Stafford Grammar School is a mixed independent day school at Burton Manor, located on the outskirts of Stafford, the county town of Staffordshire. Founded in 1982, the school inhabits a building built by the Victorian architect Augustus Pugin.

History
The school was founded in 1982 by a group of local parents. It is based in a Victorian manor house, originally designed and built for the Whitgreave family by Augustus Pugin. Many of the original design features such as the integrated chapel and the folly are still intact, though neither of these are currently in use.

In September 1982, in a leased building, the School was officially opened by its first patron the Right Honourable, the Earl of Shrewsbury. Dr J R Garrood, the first Headmaster, began his first day with 17 pupils and 3 part-time teachers.
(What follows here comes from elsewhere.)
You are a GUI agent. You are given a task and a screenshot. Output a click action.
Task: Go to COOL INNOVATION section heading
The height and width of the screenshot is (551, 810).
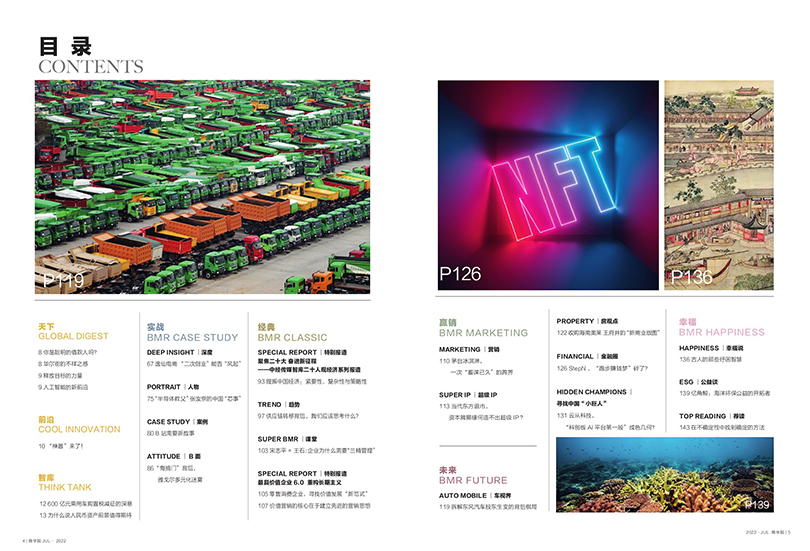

Since then, the School has grown to over 400 pupils and obtained ownership of its buildings and grounds.

The Independent Schools Joint Council accredited the School in 1985 and the Headmaster was elected to the Society of Headmasters and Headmistresses of Independent Schools (SHIMS) in 1991.

Academic performance
According to government school performance indicators, Stafford Grammar School is one of the top schools in Staffordshire. In 2010, 100% of A-level results were at grades A*-E with 68% being at grades A*-B, at AS level 98% of results were at grades A-E with 64% being at grades A-B and 97% of GCSE results were at grades A*-C with 53% being at grades A/A*. 100% of students achieved the benchmark of 5 or more GCSE passes at grades A*-C including English and Mathematics. In the academic year that finished in June 2006 the school was ranked top in Staffordshire based on league table results.

Houses 
Upon entrance into the school each tutor is assigned into a house, with 20 in each house per year.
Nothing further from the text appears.